### Objective:
Write out every line of the material below with no changes.

═══ Task data

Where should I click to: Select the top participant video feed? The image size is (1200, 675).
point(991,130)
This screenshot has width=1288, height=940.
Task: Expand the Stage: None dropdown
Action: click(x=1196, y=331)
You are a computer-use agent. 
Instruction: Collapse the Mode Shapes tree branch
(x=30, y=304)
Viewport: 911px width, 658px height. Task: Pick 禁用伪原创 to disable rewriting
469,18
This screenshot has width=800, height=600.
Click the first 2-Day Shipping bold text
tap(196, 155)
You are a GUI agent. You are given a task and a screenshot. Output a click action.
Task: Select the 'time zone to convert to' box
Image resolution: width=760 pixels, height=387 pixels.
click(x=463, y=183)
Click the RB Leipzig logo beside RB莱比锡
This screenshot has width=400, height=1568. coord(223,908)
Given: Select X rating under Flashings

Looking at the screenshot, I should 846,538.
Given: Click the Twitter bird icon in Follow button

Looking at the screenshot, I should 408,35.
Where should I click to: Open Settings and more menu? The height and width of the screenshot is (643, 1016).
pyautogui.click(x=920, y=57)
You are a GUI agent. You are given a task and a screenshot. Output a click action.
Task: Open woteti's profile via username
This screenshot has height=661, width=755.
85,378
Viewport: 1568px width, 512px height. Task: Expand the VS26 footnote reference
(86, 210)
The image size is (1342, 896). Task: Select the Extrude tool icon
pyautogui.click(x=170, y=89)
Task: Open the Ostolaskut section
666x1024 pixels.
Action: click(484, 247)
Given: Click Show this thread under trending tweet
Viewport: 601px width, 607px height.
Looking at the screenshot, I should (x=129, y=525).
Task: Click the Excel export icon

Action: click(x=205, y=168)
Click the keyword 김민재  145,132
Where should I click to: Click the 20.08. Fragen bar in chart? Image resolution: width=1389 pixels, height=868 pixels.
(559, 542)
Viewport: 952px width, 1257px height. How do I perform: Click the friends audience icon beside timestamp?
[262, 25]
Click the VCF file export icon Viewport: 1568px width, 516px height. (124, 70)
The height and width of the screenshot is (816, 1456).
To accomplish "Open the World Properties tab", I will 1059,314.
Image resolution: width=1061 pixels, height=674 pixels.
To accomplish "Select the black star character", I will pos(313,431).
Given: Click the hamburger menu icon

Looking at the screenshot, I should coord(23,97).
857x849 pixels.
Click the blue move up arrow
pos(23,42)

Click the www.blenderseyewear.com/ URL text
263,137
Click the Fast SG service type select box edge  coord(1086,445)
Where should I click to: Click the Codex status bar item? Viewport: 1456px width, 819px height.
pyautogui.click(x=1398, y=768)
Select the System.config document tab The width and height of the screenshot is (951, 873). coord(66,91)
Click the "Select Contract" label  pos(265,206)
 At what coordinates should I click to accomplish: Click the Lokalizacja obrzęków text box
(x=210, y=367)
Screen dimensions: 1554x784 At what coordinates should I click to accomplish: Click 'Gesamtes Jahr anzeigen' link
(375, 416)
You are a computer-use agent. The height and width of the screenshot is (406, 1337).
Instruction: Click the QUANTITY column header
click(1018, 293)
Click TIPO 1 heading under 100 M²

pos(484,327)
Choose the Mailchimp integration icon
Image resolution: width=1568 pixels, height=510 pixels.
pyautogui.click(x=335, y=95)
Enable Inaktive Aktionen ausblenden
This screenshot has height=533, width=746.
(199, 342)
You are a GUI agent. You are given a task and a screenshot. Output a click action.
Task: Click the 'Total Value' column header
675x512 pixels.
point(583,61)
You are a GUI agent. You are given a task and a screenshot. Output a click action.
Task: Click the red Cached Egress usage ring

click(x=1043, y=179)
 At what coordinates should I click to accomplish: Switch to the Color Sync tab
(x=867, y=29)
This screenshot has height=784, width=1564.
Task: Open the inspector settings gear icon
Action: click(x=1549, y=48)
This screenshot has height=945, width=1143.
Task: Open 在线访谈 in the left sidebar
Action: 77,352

══════

### The response:
Where should I click to: Select the top participant video feed? The image size is (1200, 675).
point(991,130)
This screenshot has width=1288, height=940.
Task: Expand the Stage: None dropdown
Action: click(x=1196, y=331)
You are a computer-use agent. 
Instruction: Collapse the Mode Shapes tree branch
(x=30, y=304)
Viewport: 911px width, 658px height. Task: Pick 禁用伪原创 to disable rewriting
469,18
This screenshot has width=800, height=600.
Click the first 2-Day Shipping bold text
tap(196, 155)
You are a GUI agent. You are given a task and a screenshot. Output a click action.
Task: Select the 'time zone to convert to' box
Image resolution: width=760 pixels, height=387 pixels.
click(x=463, y=183)
Click the RB Leipzig logo beside RB莱比锡
This screenshot has width=400, height=1568. coord(223,908)
Given: Select X rating under Flashings

Looking at the screenshot, I should 846,538.
Given: Click the Twitter bird icon in Follow button

Looking at the screenshot, I should 408,35.
Where should I click to: Open Settings and more menu? The height and width of the screenshot is (643, 1016).
pyautogui.click(x=920, y=57)
You are a GUI agent. You are given a task and a screenshot. Output a click action.
Task: Open woteti's profile via username
This screenshot has height=661, width=755.
85,378
Viewport: 1568px width, 512px height. Task: Expand the VS26 footnote reference
(86, 210)
The image size is (1342, 896). Task: Select the Extrude tool icon
pyautogui.click(x=170, y=89)
Task: Open the Ostolaskut section
666x1024 pixels.
Action: click(484, 247)
Given: Click Show this thread under trending tweet
Viewport: 601px width, 607px height.
Looking at the screenshot, I should (x=129, y=525).
Task: Click the Excel export icon

Action: click(x=205, y=168)
Click the keyword 김민재  145,132
Where should I click to: Click the 20.08. Fragen bar in chart? Image resolution: width=1389 pixels, height=868 pixels.
(559, 542)
Viewport: 952px width, 1257px height. How do I perform: Click the friends audience icon beside timestamp?
[262, 25]
Click the VCF file export icon Viewport: 1568px width, 516px height. (124, 70)
The height and width of the screenshot is (816, 1456).
To accomplish "Open the World Properties tab", I will 1059,314.
Image resolution: width=1061 pixels, height=674 pixels.
To accomplish "Select the black star character", I will pos(313,431).
Given: Click the hamburger menu icon

Looking at the screenshot, I should coord(23,97).
857x849 pixels.
Click the blue move up arrow
pos(23,42)

Click the www.blenderseyewear.com/ URL text
263,137
Click the Fast SG service type select box edge  coord(1086,445)
Where should I click to: Click the Codex status bar item? Viewport: 1456px width, 819px height.
pyautogui.click(x=1398, y=768)
Select the System.config document tab The width and height of the screenshot is (951, 873). coord(66,91)
Click the "Select Contract" label  pos(265,206)
 At what coordinates should I click to accomplish: Click the Lokalizacja obrzęków text box
(x=210, y=367)
Screen dimensions: 1554x784 At what coordinates should I click to accomplish: Click 'Gesamtes Jahr anzeigen' link
(375, 416)
You are a computer-use agent. The height and width of the screenshot is (406, 1337).
Instruction: Click the QUANTITY column header
click(1018, 293)
Click TIPO 1 heading under 100 M²

pos(484,327)
Choose the Mailchimp integration icon
Image resolution: width=1568 pixels, height=510 pixels.
pyautogui.click(x=335, y=95)
Enable Inaktive Aktionen ausblenden
This screenshot has height=533, width=746.
(199, 342)
You are a GUI agent. You are given a task and a screenshot. Output a click action.
Task: Click the 'Total Value' column header
675x512 pixels.
point(583,61)
You are a GUI agent. You are given a task and a screenshot. Output a click action.
Task: Click the red Cached Egress usage ring

click(x=1043, y=179)
 At what coordinates should I click to accomplish: Switch to the Color Sync tab
(x=867, y=29)
This screenshot has height=784, width=1564.
Task: Open the inspector settings gear icon
Action: click(x=1549, y=48)
This screenshot has height=945, width=1143.
Task: Open 在线访谈 in the left sidebar
Action: 77,352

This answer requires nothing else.